Venture capitalists, on the other hand, are more interested in acquiring a stake in an entity that is likely to have exciting long-term prospects. For this reason, they’re more attracted to larger ventures, such as a greenfields project or an innovative new product. They often have an appetite for risk, which is great news for the entrepreneur who is taking a chance on a perceived gap in the market, and because they understand that such concepts take time to develop, they’re willing to wait a while for the loan to be repaid. However, their deeper level of investment also means that they expect greater rewards, and their funding may hinge on acquiring a stake in the company.

What about banks?

Mkhize says that the major advantage of obtaining funding through a bank is the fact that such institutions realise the importance of helping the entrepreneur succeed – indeed, they have a vested interest in seeing the business do well – and are therefore well equipped and eager to offer assistance and advice with challenges common to small business owners. However, because they have to protect their own interests, they require entrepreneurs to meet several criteria before they are willing to grant funds.

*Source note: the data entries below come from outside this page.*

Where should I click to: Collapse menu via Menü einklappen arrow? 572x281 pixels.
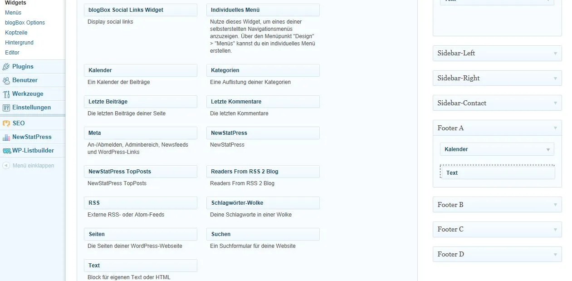coord(6,166)
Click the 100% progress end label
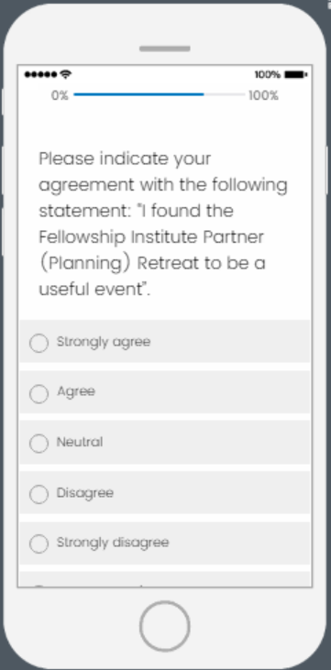This screenshot has height=670, width=331. 264,95
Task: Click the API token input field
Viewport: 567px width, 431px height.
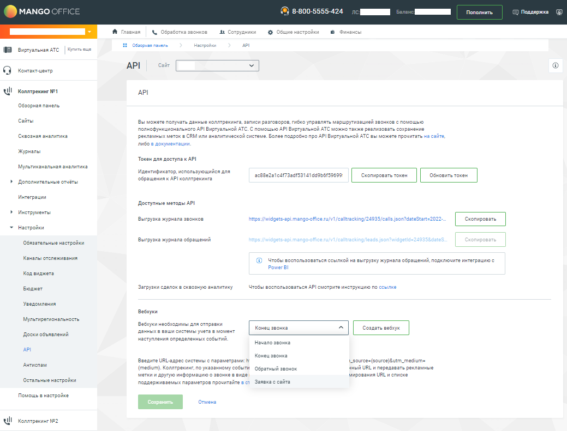Action: pyautogui.click(x=299, y=175)
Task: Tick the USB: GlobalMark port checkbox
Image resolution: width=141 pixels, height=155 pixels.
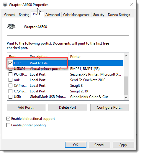Action: click(10, 97)
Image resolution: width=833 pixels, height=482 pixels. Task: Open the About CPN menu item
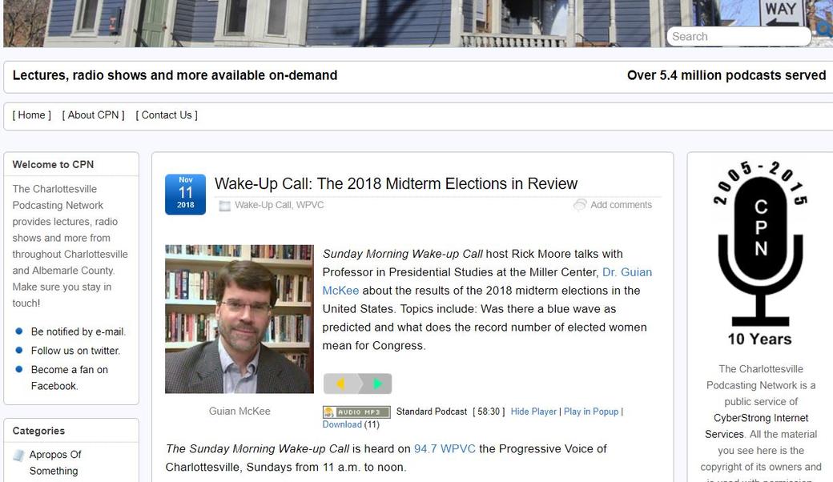coord(94,115)
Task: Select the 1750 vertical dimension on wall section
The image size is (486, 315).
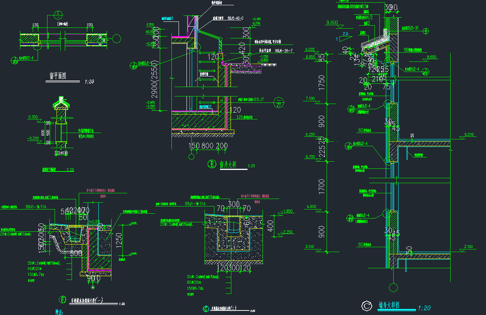Action: (x=321, y=81)
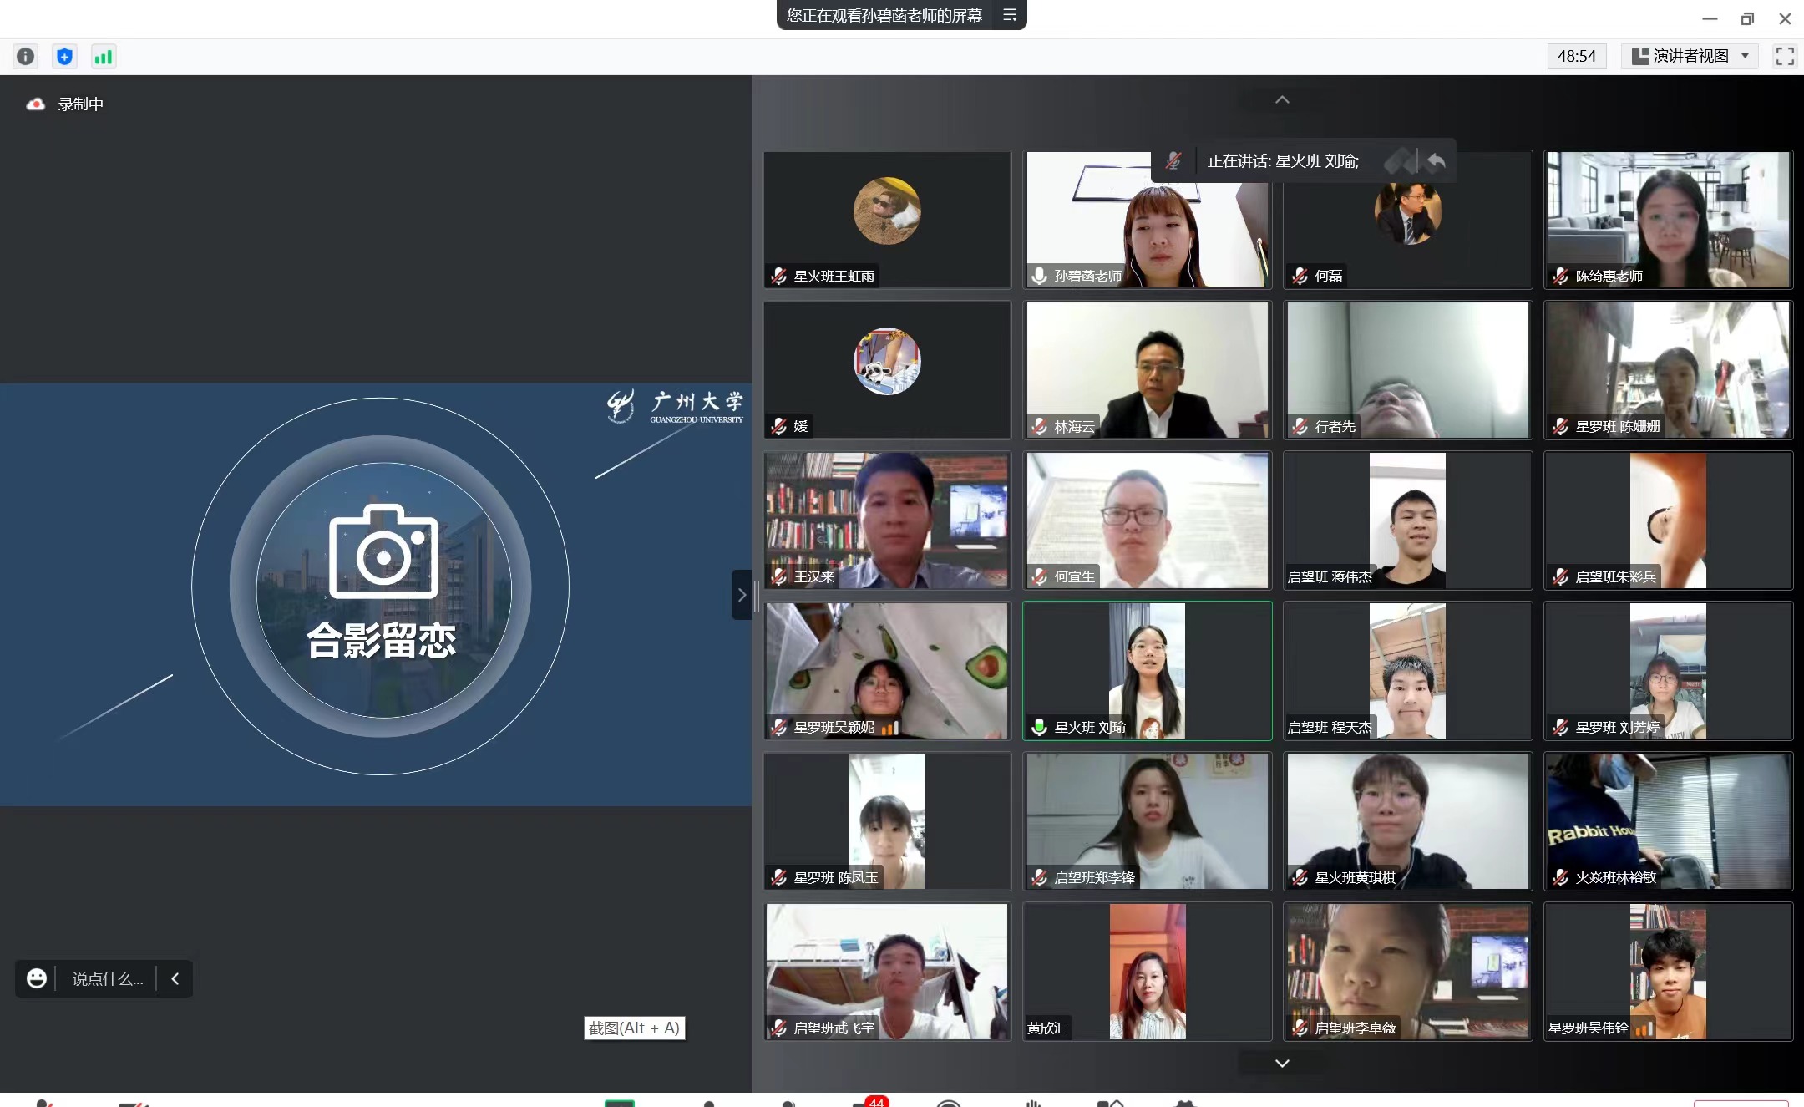The width and height of the screenshot is (1804, 1107).
Task: Open 演讲者视图 view dropdown
Action: point(1690,56)
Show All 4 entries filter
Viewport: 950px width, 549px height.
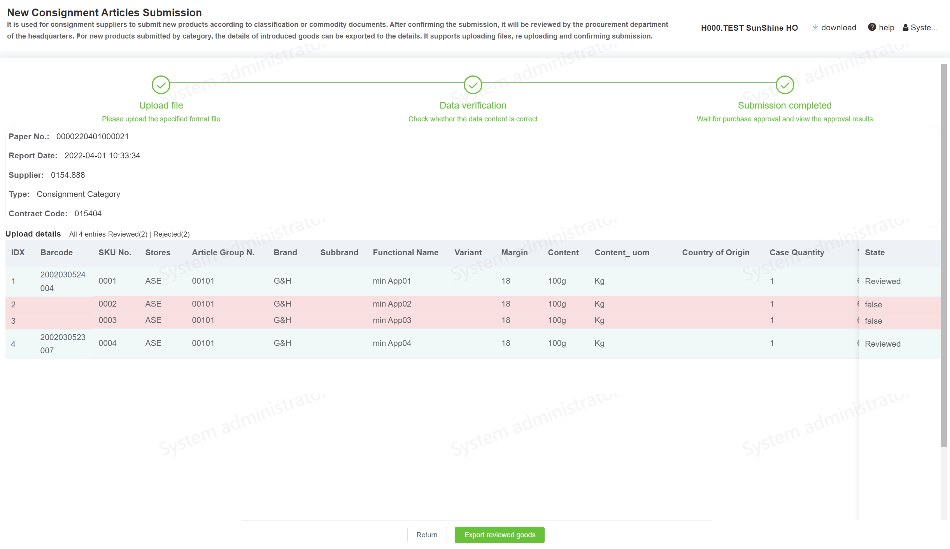pos(88,234)
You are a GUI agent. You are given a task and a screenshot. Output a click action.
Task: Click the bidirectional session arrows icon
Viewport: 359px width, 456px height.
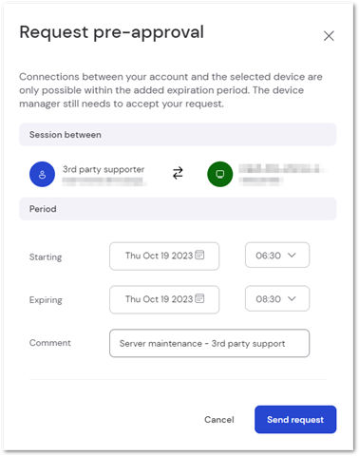178,174
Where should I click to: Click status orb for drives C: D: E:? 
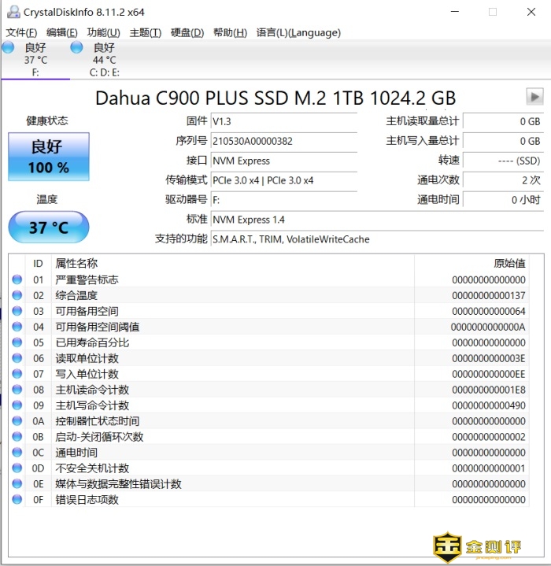[76, 47]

The processes followed by ABSA are a case in point: first, the bank runs a credit check on the individual, and researches their background. “We’re looking for signs that the individual understands the environment of their proposed business. For instance, if an entrepreneur is seeking funds to establish a restaurant, we would feel more comfortable backing someone who has already worked in this industry and who has a grasp of the long hours it entails, the cash flow issues involved, and how to handle stock, rather than someone who is looking into a new venture because they’re not sure what else to do with themselves,” Mkhize explains.

The bank will also show preference to people who have formulated a comprehensive business plan, outlining their plans for the business, its background and history, strategies, thoughts around marketing, the competitive environment, staff considerations, identified threats and weaknesses.

Do it yourself

According to Mkhize, it is advisable for the entrepreneur to prepare this information themselves, rather than to present a plan prepared by a business broker, as this proves you have invested time and energy in the project. Banks, he observes, are inclined to favour people who have demonstrated a passion for their project, as this denotes a higher chance of success.

Of course, the bank also keeps a careful eye on the viability of the proposed business. “We also consider the available collateral, especially if the venture has an element of risk,” Mkhize says. All hope is not lost if no collateral is available – this simply means that the bank will look for other means to protect itself, for example, by securing a guarantee through Khula, for example. A Khula-backed guarantee, says Mkhize, is ideal for applicants who do not meet the lending criteria of banks, as the Department of Trade and Industry undertakes to guarantee the loan.

In all cases, the bank will interview the applicant to gain a true measure of their character and belief in the business.

Ultimately, Mkhize concludes, entrepreneurs will find it easier to obtain the finance they require if they approach the correct funder – and, of course, if they have conducted the research to prove that their investment and confidence will be well-founded.